< Explain other AI papers

Better Language Model Inversion by Compactly Representing Next-Token Distributions

Murtaza Nazir, Matthew Finlayson, John X. Morris, Xiang Ren, Swabha Swayamdipta

2025-06-23

Better Language Model Inversion by Compactly Representing Next-Token
  Distributions

Summary

This paper talks about a new method called Prompt Inversion from Logprob Sequences (PILS), which recovers hidden prompts in language models by analyzing the model's next-word predictions in a compact way.

What's the problem?

The problem is that it can be very difficult to figure out the original hidden instructions or prompts given to a language model just by looking at its outputs, and previous techniques had low success rates.

What's the solution?

The researchers found that the model's predictions about the next words lie in a simpler, low-dimensional space, which lets them compress and analyze this information better.
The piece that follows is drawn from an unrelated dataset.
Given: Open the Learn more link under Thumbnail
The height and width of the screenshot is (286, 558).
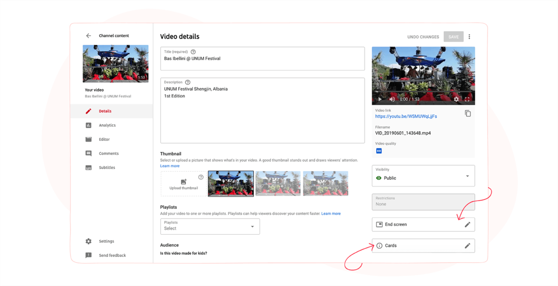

Using PILS, they can recover the hidden prompts much more accurately and the method works well even on new types of prompts.

Why it matters?

This matters because it reveals how much information language models leak through their outputs, which has big implications for privacy and security, and can help improve the accountability of AI systems.

Abstract

A new method called Prompt Inversion from Logprob Sequences (PILS) recovers hidden prompts in language models by analyzing the low-dimensional subspace of the model's next-token probabilities, achieving higher recovery rates and better generalization than previous methods.